__Goal of the exercise__
Print every line of the listing below, starting with the line that holds "Task: Click the envelope" and going on through the line that holds "The image size is (690, 492).", both included, and print nothing else.
Segment Start: Provided material
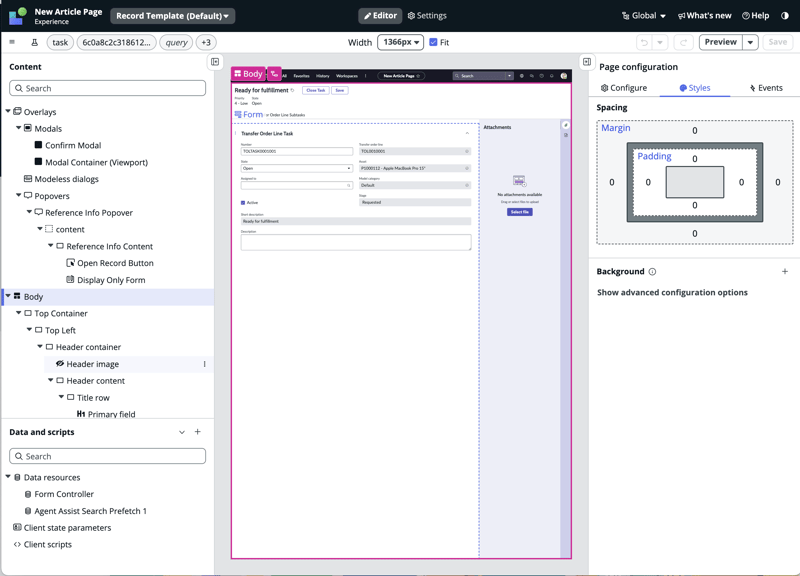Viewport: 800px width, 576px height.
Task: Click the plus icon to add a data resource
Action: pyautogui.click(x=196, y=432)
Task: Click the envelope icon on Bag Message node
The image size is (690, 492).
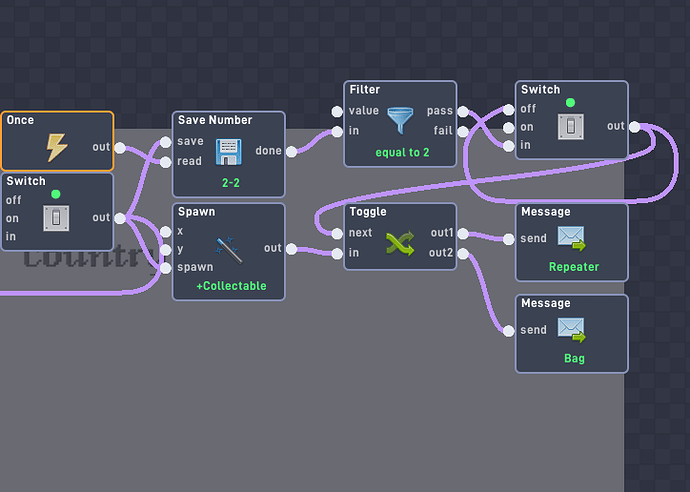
Segment End: Provided material
Segment Start: Provided material
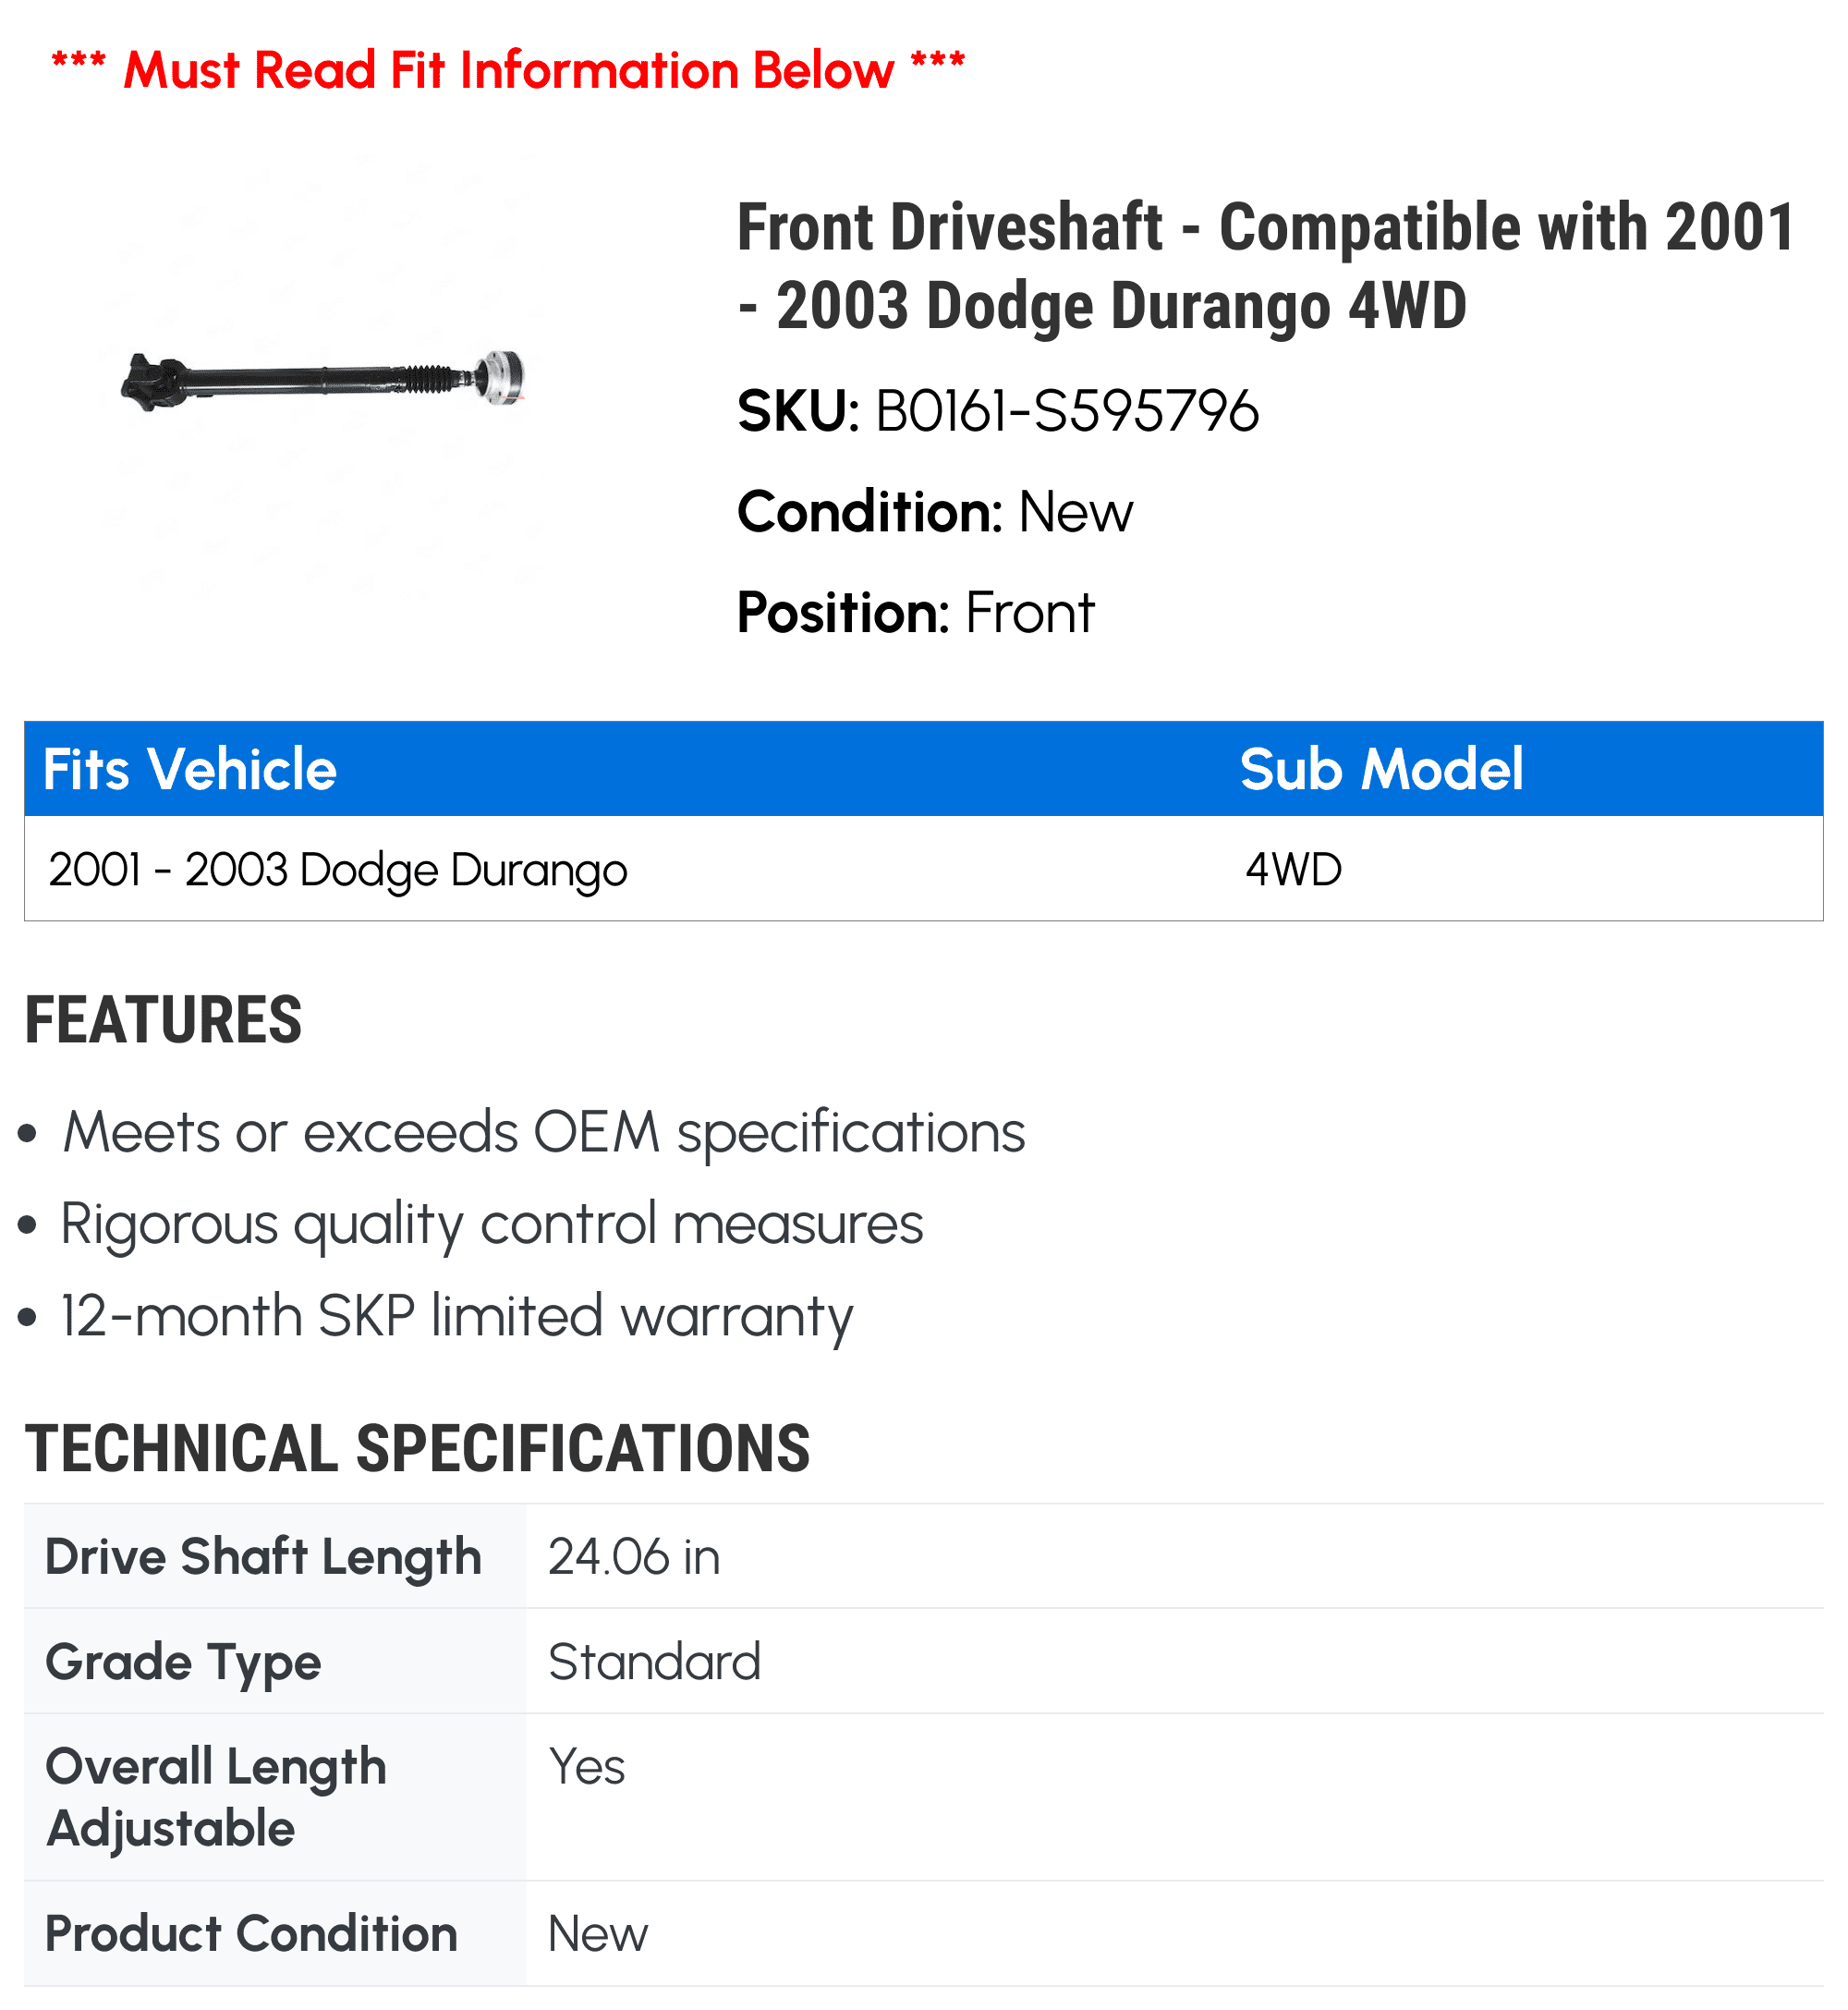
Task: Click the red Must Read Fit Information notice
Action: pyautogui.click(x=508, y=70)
Segment End: Provided material
__Answer area__
Task: Click the envelope icon on Bag Message node
The image size is (690, 492).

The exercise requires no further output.